Work to be completed:
In the data that follows, give the number of lines containing the word "computer". Offer no additional comment.

Data shown:

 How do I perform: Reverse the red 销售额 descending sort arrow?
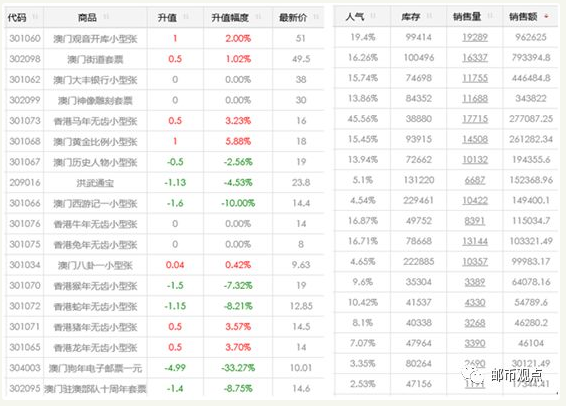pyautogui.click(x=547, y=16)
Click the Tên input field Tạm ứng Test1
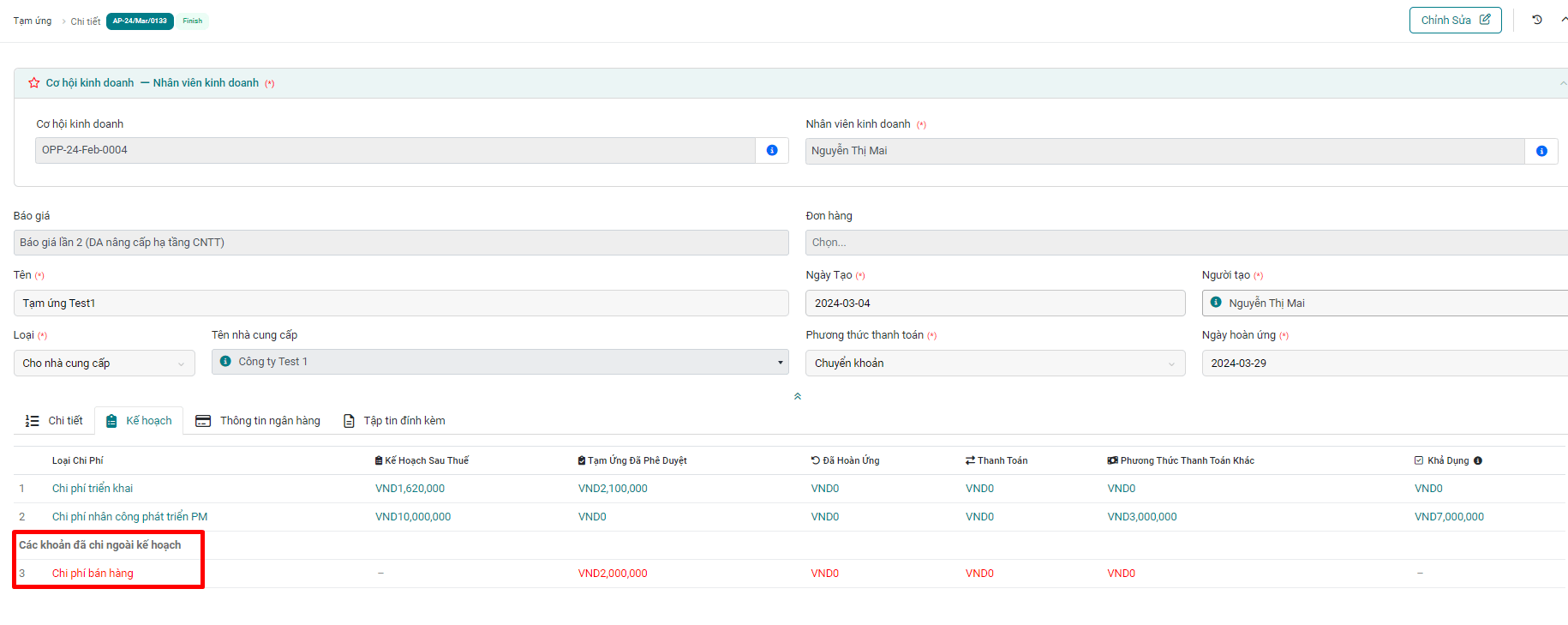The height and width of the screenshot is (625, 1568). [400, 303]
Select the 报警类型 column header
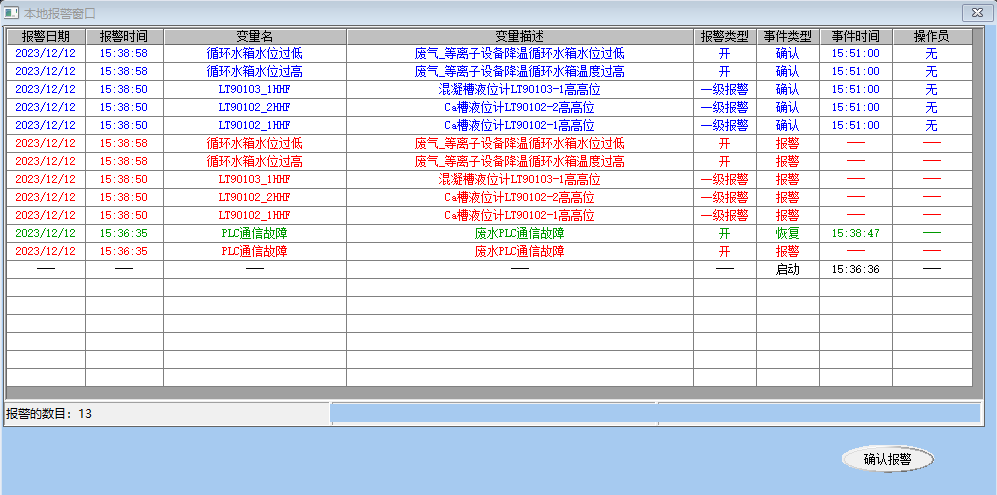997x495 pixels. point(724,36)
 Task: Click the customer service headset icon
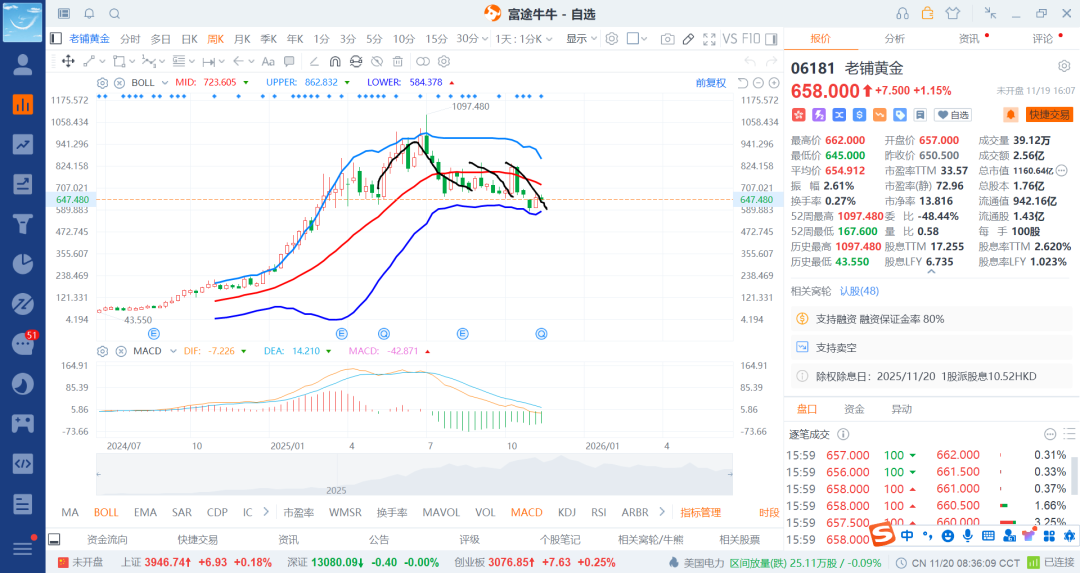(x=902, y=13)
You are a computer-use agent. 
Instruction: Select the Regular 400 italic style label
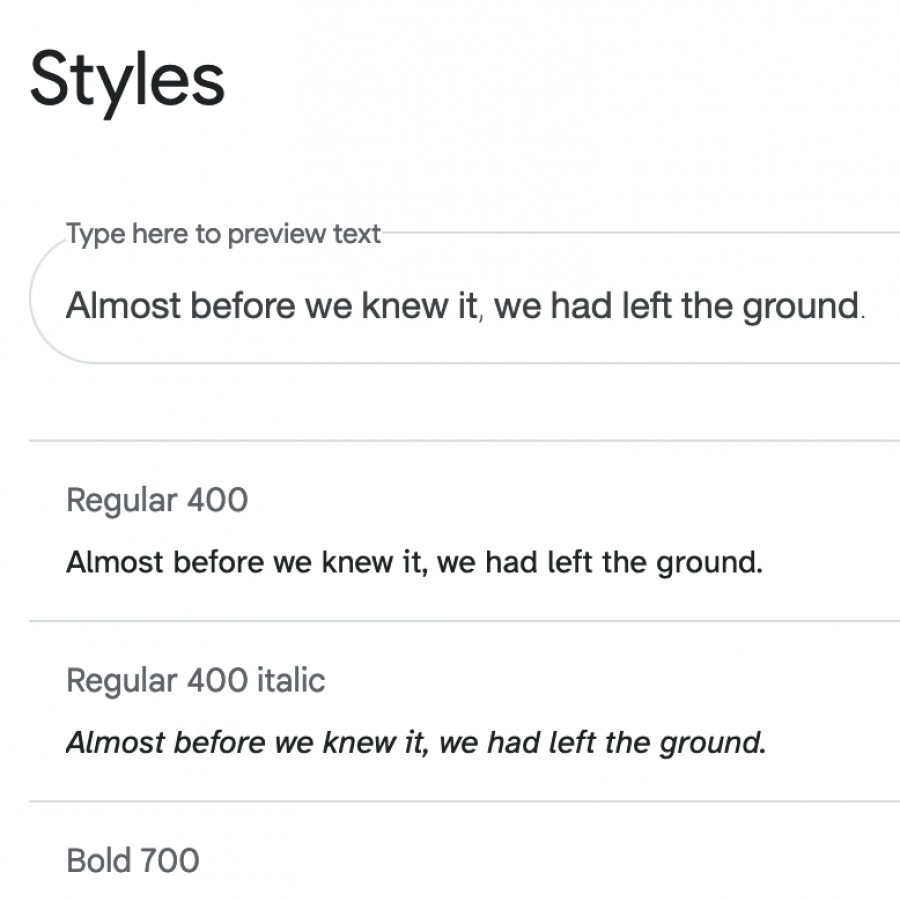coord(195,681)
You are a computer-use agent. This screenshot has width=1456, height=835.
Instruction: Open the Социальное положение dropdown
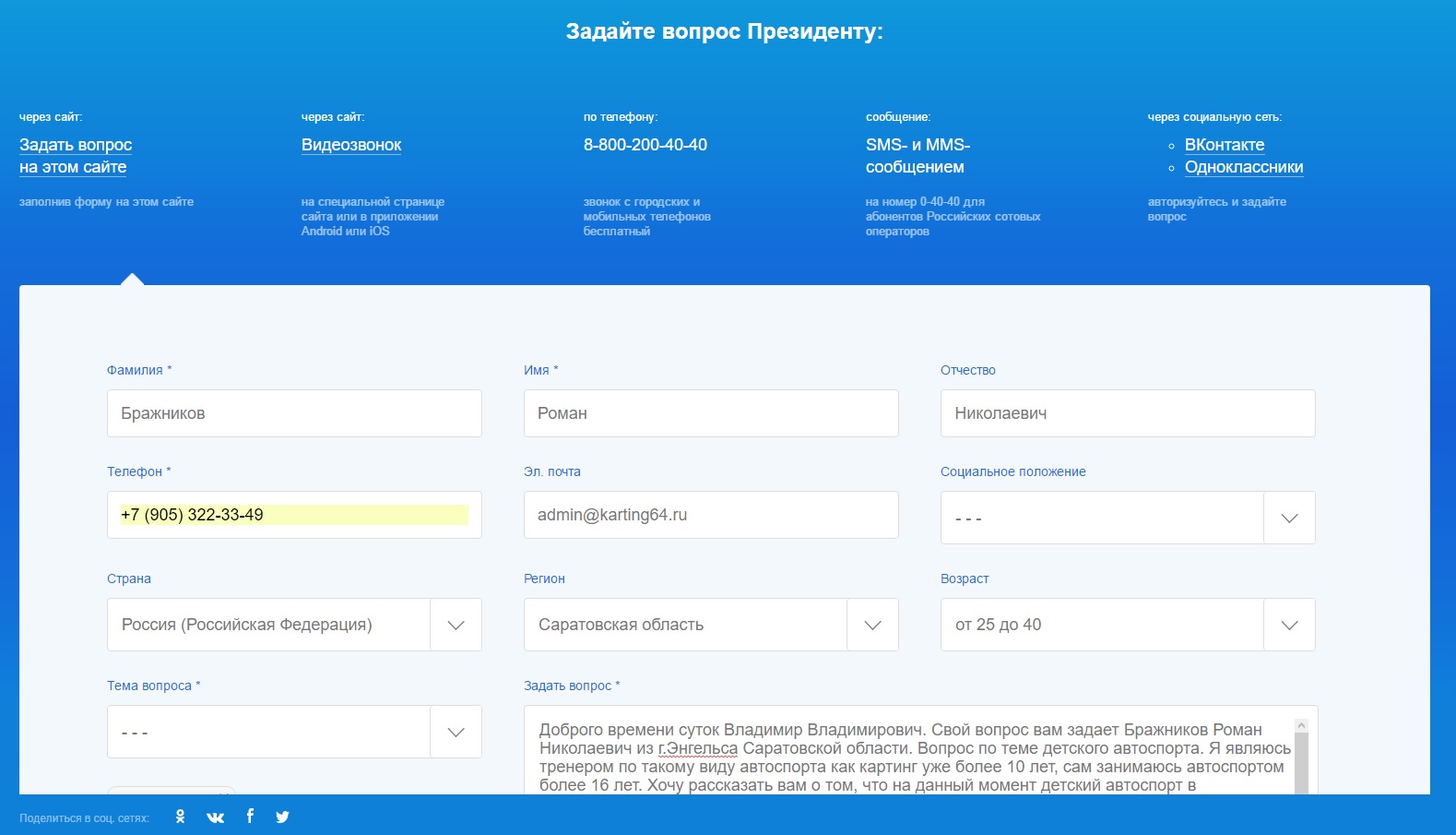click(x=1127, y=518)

Result of the task:
2